“RFLEX”: intense, high speed quests for high scores

“RFLEX”: intense, high speed quests for high scores

By Colin Haroutunian, Staff Reporter

Everything about “RFLEX” screams of a game hellbent on examining the breaking point of a player and their reaction time. Taunting those who wish to surpass old scores, failures can prompt “DEAD” to appear on screen. There is no doubt that the upbeat electronic soundtrack and the super sensitive key presses exacerbate the ability for “RFLEX to turn a player’s seemingly minor mistake into a catastrophe.

For a brief moment, the objective is displayed once embarking on the first mode. To surpass the presented challenge, the player must survive over the course of sixty seconds, dodging oncoming rectangles by using the arrow keys to jump around a nine-dot grid, with each dot representing a location to rapidly move to. Once defeating the first mode, there are still four difficult modes ahead, with noticeable distinctions based on quickened paces, in which the first level of “Amusement” greatly differs from that of the final mode, ‘Death-wish”.

The controls are quite fluid, requiring quick reactions to avoid the rectangles. Since the presses are highly sensitive, they may fling the square to dots across the grid. As a solution, releasing all keys will recenter the square to the middle of the nine dots, eliminating the need to tap keys to jump a single square over. These instantaneous, rapid movements ensure that accidents cannot be made, as they may lead to accidentally striking a rectangle if the speed is not mastered.
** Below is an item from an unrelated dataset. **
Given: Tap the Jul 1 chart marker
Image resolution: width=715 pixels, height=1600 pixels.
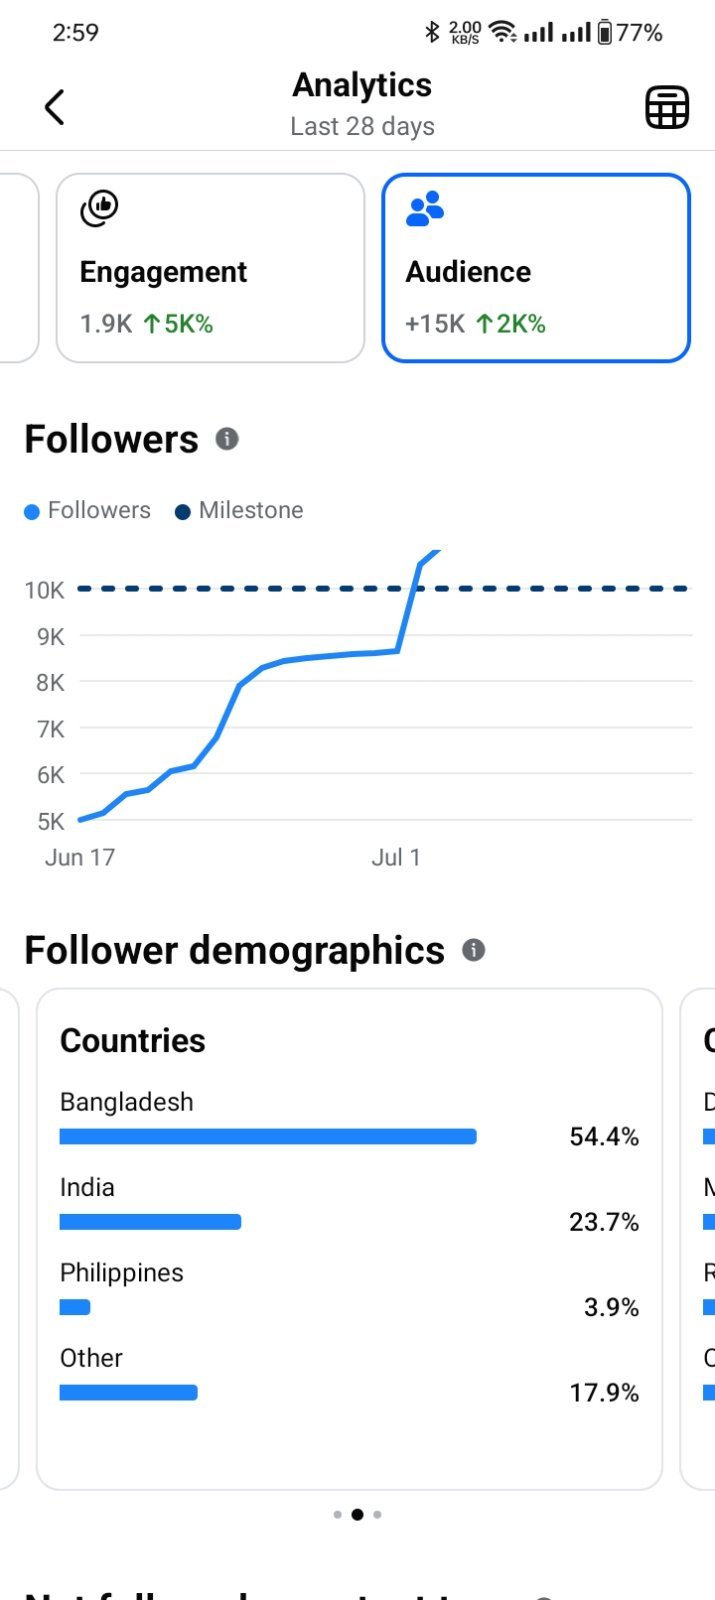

Complementing the uneasy atmosphere of hurried movements, the upbeat soundtrack is easy to be immersed in among the numerous attempts brought about for high scores. The modes each have their own tracks, mirroring the intensity of their respective difficulty. Sounding independent of one another, the tracks are great in establishing a mode amid the range of difficulties available. For the harsh nature of “Death-wish” — where four blocks are often sent blazing across the screen — the track of Machinarium by Adhenoid is a perfect finale to the series for its powerful notes and swift rhythm.

Besides its impressive balance around speed, aspects from arcade design seep into each of its visuals. Sounds for menu selections are reminiscent of retro arcade blasters. Albeit a tad unnecessary, the ability to alter the “curve” of the screen inwards can artificially jut the grid of squares out nearer to the player, further standing out from the contrasting neon background. Since the graphics are clean and flashy rather than bit-like, the two styles blend to create an aesthetic aura about the game, referring back to its electronic roots without appearing old-fashioned.